(Collected data)
▶

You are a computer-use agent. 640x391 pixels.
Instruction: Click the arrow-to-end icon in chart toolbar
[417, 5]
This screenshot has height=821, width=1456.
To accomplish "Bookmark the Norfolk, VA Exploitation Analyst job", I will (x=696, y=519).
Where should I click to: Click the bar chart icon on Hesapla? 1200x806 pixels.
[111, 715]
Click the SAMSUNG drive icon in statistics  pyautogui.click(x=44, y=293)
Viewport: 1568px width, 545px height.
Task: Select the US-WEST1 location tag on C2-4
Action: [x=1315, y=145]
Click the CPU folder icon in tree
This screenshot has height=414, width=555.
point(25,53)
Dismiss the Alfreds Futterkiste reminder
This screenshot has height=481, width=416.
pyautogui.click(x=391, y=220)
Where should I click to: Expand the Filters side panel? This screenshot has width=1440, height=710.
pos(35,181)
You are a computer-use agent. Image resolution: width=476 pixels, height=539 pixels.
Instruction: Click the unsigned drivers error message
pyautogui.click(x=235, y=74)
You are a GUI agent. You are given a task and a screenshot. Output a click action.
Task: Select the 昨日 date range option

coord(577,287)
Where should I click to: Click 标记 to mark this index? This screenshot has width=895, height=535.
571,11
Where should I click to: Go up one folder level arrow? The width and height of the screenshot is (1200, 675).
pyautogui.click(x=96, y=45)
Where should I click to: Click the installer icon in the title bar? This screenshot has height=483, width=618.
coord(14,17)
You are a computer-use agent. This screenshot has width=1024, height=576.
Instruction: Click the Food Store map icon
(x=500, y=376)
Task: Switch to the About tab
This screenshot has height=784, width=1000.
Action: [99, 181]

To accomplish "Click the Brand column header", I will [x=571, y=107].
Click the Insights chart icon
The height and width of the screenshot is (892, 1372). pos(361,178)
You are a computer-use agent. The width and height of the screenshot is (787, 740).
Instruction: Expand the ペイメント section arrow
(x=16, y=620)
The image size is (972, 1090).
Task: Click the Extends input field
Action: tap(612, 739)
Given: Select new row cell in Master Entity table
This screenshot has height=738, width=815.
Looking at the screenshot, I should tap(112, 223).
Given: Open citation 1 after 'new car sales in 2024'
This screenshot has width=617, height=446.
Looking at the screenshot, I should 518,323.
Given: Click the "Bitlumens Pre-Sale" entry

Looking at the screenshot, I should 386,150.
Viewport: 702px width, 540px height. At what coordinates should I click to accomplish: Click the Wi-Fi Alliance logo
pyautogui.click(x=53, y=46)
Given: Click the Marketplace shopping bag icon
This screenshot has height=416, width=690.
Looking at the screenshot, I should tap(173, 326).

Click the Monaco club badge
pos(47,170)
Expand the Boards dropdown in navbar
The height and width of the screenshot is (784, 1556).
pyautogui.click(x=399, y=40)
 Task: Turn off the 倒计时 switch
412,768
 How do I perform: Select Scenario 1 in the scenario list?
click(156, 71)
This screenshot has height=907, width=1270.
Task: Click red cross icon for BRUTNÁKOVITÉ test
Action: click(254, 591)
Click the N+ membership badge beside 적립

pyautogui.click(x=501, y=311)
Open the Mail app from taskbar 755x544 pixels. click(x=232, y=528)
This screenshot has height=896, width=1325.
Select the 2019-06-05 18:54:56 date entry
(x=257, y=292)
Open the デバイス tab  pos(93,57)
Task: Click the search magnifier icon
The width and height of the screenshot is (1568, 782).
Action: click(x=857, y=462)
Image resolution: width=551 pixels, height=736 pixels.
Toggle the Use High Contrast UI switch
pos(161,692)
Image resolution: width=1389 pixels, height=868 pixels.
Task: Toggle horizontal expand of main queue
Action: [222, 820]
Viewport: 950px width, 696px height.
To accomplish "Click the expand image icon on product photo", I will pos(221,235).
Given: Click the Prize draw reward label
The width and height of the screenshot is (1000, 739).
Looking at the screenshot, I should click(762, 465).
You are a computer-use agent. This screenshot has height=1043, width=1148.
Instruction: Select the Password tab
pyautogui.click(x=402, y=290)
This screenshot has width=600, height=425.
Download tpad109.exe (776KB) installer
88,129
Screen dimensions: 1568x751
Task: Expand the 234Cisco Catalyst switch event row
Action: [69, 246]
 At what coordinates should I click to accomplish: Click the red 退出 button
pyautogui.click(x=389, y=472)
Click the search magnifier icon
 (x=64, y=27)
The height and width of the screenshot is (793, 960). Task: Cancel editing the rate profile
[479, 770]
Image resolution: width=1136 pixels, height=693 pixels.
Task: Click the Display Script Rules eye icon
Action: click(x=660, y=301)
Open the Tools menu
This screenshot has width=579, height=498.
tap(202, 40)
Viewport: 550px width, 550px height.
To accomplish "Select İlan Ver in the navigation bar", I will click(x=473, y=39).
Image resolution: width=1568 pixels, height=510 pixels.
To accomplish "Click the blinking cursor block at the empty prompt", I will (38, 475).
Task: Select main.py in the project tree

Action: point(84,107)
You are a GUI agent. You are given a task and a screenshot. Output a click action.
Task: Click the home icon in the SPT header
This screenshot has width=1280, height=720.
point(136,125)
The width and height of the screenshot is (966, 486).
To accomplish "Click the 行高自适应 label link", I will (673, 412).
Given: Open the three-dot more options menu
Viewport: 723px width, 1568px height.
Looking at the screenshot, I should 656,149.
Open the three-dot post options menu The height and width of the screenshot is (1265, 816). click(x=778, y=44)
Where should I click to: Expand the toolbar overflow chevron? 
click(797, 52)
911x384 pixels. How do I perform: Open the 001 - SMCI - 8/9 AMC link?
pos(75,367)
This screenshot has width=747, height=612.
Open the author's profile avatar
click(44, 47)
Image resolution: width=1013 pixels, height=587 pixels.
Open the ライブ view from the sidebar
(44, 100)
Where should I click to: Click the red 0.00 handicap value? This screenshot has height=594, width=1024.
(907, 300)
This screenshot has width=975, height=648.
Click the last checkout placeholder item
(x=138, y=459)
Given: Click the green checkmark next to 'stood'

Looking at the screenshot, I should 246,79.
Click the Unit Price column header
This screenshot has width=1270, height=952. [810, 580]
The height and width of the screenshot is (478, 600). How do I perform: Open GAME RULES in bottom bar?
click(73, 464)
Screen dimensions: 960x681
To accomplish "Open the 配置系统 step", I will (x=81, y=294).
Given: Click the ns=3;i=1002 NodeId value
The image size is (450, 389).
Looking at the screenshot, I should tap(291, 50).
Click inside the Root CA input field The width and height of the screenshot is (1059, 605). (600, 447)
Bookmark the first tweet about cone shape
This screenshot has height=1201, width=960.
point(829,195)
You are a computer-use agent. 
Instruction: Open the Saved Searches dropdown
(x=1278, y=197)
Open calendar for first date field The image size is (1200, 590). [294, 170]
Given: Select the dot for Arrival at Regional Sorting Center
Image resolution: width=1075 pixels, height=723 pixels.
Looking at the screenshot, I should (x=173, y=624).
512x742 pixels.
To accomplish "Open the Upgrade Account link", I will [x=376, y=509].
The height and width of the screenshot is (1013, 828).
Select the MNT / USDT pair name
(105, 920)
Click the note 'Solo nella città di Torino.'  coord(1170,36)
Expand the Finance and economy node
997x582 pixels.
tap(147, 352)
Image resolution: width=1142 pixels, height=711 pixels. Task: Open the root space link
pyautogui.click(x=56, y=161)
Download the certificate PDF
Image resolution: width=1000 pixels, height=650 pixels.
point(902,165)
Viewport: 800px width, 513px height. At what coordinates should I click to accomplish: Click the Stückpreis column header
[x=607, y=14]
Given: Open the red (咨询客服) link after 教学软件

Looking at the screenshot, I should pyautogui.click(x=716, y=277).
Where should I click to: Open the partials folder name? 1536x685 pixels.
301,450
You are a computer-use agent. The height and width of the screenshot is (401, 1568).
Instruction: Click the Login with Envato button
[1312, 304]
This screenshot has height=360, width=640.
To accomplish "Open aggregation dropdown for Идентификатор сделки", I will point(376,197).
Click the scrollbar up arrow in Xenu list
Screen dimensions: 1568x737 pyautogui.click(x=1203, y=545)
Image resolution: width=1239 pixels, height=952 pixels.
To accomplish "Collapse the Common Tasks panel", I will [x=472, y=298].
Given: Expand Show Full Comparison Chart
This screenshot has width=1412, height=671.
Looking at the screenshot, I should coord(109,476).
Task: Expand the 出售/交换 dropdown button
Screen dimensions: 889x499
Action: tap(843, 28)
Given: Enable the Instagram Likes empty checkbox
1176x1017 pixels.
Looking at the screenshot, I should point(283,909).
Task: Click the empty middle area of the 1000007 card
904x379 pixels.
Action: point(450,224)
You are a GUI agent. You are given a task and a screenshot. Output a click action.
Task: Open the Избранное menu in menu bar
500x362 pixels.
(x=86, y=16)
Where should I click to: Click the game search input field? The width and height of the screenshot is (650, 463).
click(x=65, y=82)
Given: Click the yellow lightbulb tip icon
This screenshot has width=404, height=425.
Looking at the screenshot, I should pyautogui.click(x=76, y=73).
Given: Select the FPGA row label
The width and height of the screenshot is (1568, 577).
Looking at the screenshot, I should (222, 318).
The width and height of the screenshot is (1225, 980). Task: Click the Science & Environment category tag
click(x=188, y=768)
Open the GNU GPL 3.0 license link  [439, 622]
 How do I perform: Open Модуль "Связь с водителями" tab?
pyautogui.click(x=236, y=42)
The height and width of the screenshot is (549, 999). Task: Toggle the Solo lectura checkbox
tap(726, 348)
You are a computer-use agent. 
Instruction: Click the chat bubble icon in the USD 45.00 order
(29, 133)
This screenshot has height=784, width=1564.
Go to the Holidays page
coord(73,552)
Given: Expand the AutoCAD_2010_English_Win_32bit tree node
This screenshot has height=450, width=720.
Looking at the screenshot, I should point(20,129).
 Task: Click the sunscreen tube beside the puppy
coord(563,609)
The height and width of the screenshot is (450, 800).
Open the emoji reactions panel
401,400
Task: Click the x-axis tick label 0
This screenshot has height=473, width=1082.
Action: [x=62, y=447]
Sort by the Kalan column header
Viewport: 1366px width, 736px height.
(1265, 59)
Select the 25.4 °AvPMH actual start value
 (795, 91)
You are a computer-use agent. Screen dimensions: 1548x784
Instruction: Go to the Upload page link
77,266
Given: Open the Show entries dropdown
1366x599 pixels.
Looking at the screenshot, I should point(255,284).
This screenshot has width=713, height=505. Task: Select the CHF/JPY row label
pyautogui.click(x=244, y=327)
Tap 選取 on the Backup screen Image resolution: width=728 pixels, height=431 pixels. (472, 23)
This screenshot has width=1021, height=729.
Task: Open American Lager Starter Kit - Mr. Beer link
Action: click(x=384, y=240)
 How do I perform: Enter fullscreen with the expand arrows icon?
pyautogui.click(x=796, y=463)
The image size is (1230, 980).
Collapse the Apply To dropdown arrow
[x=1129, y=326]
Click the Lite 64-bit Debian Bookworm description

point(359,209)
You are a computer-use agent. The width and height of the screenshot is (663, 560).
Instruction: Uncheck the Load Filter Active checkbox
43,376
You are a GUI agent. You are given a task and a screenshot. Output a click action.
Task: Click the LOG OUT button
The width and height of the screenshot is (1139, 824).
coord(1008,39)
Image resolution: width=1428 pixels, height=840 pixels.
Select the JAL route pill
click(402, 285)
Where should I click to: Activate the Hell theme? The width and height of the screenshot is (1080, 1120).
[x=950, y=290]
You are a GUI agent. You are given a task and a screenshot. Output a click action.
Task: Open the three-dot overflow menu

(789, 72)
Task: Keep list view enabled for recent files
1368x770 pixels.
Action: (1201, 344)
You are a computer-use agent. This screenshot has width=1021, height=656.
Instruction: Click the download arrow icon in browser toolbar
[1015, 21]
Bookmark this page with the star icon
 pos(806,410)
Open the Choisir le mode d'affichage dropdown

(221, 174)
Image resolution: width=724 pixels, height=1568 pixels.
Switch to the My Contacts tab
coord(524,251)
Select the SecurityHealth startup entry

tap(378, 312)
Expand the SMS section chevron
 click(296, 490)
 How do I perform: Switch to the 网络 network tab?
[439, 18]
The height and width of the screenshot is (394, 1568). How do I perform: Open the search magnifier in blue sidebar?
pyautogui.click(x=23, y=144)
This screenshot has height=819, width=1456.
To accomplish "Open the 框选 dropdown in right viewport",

◀

Assignment — Provide the number of lines in the data above that contain the string "will", and nothing else.

Exercise solution — 10